- _CONSIGNES À SUIVRE_:
a) Répondez brièvement aux questions suivantes sur l'extrait consacré au recours fiscal :
(i) À quelle date le mandataire a-t-il adressé la réclamation au directeur ?
(ii) À quelle date le recours contentieux a-t-il été introduit ?
(iii) Faute de décision définitive du directeur, au bout de quel délai le contribuable peut-il déférer directement le bulletin au tribunal ?
b) Recopiez fidèlement le passage de l'extrait consacré au recours fiscal, de « En cas de silence » à « citées, page 270). ».
c) Prolongez l'extrait consacré au recours fiscal à partir de son dernier mot.

- _PASSAGE CITÉ_:
┌──

Après avoir fait l’objet d’une contrainte décernée en date du 12 février 1999 laquelle fut suivie d’une procédure d’exécution avec saisie mobilière, Monsieur … a fait introduire une réclamation auprès du directeur de l’administration des Contributions directes par courrier de son mandataire du 4 avril 2000 à l’encontre du bulletin prévisé du 3 mai 1983, en faisant valoir que le bulletin en question ne lui aurait jamais été notifié et que son mandataire n’en aurait obtenu une copie que vers la fin du mois de février 2000, lors d’une entrevue avec le préposé du bureau des poursuites. Dans le cadre de cette réclamation, il a soutenu qu’une inexécution fautive de ses obligations envers le fisc n’existerait pas en l’espèce.

Cette réclamation étant restée sans suite, il a fait introduire en date du 29 août 2001 un recours contentieux tendant à la réformation, sinon à l’annulation dudit bulletin d’appel en garantie du 3 mai 1983.

Le bulletin d’appel en garantie du 3 mai 1983 à l’encontre du demandeur étant assimilé, conformément aux dispositions du paragraphe 119 AO, à un bulletin d’impôt fixant une cote d’impôt en ce qui concerne le régime des voies de recours, le tribunal administratif a compétence pour connaître des contestations y relatives en tant que juge du fond.

En vertu des dispositions de l’article 8 (3), 3 de la loi modifiée du 7 novembre 1996 portant organisation des juridictions de l’ordre administratif, le contribuable dont la réclamation n’a pas fait l’objet d’une décision définitive du directeur dans un délai de six mois, a le droit de déférer directement au tribunal le bulletin qui a fait l’objet de la réclamation.

Le délégué du Gouvernement a soulevé la question de la recevabilité du recours entrevue à partir du délai pour agir.

En cas de silence du directeur par rapport à une réclamation, il y a en effet lieu de vérifier d’abord si cette réclamation, introduite en l’espèce le 4 avril 2000, n’était pas tardive au regard des délais applicables.

En cas de contestation de la notification du bulletin d’impôt par le destinataire et faute de preuve par l’administration de la remise à la poste, la notification légale ne peut pas être considérée comme accomplie, sauf preuve contraire circonstanciée, de sorte que dans cette hypothèse le délai pour introduire une réclamation ne prend pas cours. (cf. trib. adm. 17 juin 1998, n° 10272 du rôle, Pas. adm 2001, V° Impôts, n° 229 et autres références y citées, page 270).

En l’espèce, le demandeur affirme n’avoir acquis connaissance du bulletin litigieux que vers la fin du mois de février 2000, lors d’une entrevue de son mandataire avec le préposé du bureau des poursuites. Dans la mesure où l’Etat reste de son côté en défaut d’établir, pièces à l’appui, que ledit bulletin fut effectivement porté à la connaissance de son destinataire avant cette date, il y a dès lors lieu de retenir, par application des principes ci-avant dégagés, que le recours sous examen n’a pas été introduit en dehors du délai pour agir.

└──

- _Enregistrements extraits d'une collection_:
┌──

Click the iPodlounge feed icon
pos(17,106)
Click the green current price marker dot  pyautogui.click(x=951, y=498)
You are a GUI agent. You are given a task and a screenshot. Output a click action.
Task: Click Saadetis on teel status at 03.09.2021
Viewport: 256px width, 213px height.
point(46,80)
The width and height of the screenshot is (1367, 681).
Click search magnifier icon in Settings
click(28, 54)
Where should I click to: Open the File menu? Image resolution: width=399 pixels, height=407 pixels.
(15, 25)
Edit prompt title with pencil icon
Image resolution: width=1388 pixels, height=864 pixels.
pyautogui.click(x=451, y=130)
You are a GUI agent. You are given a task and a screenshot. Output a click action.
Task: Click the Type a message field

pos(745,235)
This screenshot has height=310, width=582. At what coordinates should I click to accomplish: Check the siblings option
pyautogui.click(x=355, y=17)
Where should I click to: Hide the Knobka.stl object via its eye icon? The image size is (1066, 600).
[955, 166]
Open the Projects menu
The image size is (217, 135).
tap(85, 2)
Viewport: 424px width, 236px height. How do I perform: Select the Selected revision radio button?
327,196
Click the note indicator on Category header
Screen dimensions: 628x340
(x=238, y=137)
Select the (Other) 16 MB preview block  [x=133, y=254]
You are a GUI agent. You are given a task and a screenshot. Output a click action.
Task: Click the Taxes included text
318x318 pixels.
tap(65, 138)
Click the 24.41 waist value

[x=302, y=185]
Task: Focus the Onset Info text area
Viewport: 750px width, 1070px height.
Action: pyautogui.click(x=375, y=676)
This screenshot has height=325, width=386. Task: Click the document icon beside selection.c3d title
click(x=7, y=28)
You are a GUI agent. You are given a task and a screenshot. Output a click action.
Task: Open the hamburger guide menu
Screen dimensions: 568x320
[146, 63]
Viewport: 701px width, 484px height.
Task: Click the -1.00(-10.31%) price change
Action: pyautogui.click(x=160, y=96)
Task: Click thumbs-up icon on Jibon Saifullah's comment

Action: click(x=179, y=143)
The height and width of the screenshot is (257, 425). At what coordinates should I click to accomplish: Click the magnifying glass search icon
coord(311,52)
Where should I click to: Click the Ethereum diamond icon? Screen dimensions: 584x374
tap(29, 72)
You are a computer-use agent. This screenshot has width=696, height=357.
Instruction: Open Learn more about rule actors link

└──

- _RÉPONSES ATTENDUES_:
a)
(i) Le 4 avril 2000.
(ii) Le 29 août 2001.
(iii) Six mois.

b)
En cas de silence du directeur par rapport à une réclamation, il y a en effet lieu de vérifier d’abord si cette réclamation, introduite en l’espèce le 4 avril 2000, n’était pas tardive au regard des délais applicables.

En cas de contestation de la notification du bulletin d’impôt par le destinataire et faute de preuve par l’administration de la remise à la poste, la notification légale ne peut pas être considérée comme accomplie, sauf preuve contraire circonstanciée, de sorte que dans cette hypothèse le délai pour introduire une réclamation ne prend pas cours. (cf. trib. adm. 17 juin 1998, n° 10272 du rôle, Pas. adm 2001, V° Impôts, n° 229 et autres références y citées, page 270).

c)
Il s’ensuit que le recours en réformation introduit en date du 29 août 2001 est recevable pour avoir été déposé dans les formes et délai de la loi.

La décision déférée a déclaré le demandeur codébiteur solidaire des retenues d’impôt sur les traitements et salaires, ainsi que des intérêts de retard y relatifs dus par la société pour les années 1992, 1993 et 1994 au motif que “ en vertu des §§ 103 et 108 de la loi générale des impôts (AO) vous êtes obligé en votre qualité d’associé-gérant de la société, de payer sur les fonds administrés les impôts, dont la société est redevable. En omettant de verser à l’administration des contributions les sommes retenues ou qui auraient dû être retenues à titre d’impôt sur les salaires, vous avez commis une faute engageant votre responsabilité personnelle (§ 109 AO), responsabilité qui continue à exister après la cessation de commerce de la société (§ 110 AO) ”.

A l’appui de son recours, le demandeur fait remarquer d’abord que le bulletin attaqué ne lui aurait jamais été notifié et que les sommes mises à sa charge seraient actuellement prescrites. Le moyen ainsi avancé n’est pas de nature à énerver la légalité ou le bien-fondé du bulletin déféré pour avoir trait au seul volet de l’exécution de la dette fiscale, lequel ne relève pas de la compétence du tribunal administratif.

Pour décliner sa propre responsabilité dans le non-paiement des impôts dus par la société, le demandeur fait valoir à l’appui de son recours que le gérant d’une société n’engagerait sa responsabilité personnelle que dans des cas exceptionnels et qu’en l’espèce les conditions d’application du paragraphe 118 AO ne seraient pas remplies.

Le délégué du Gouvernement rétorque que l’impôt est à retenir lors du paiement d’un salaire et à déclarer et verser dans la dizaine du mois qui suit, faute de quoi l’employeur serait fautif, sauf cessation des paiements intervenue dans l’intervalle. Comme la société n’agit que par son organe, la faute de la société coïnciderait en principe avec celle de son gérant, le paragraphe 118 AO se contentant à cet égard d’une faute simple et n’exigeant nullement une faute grave dans le chef du gérant.

Dans son mémoire en réplique le demandeur soutient qu’il n’y aurait dans cette matière aucune responsabilité automatique du gérant et qu’il appartiendrait au bureau d’imposition d’apprécier tant le degré fautif du comportement du tiers responsable contre lequel il entend engager des poursuites, que le choix du ou des co-débiteurs contre lesquels un appel en garantie est lancé en procédant selon des considérations d’équité et d’opportunité.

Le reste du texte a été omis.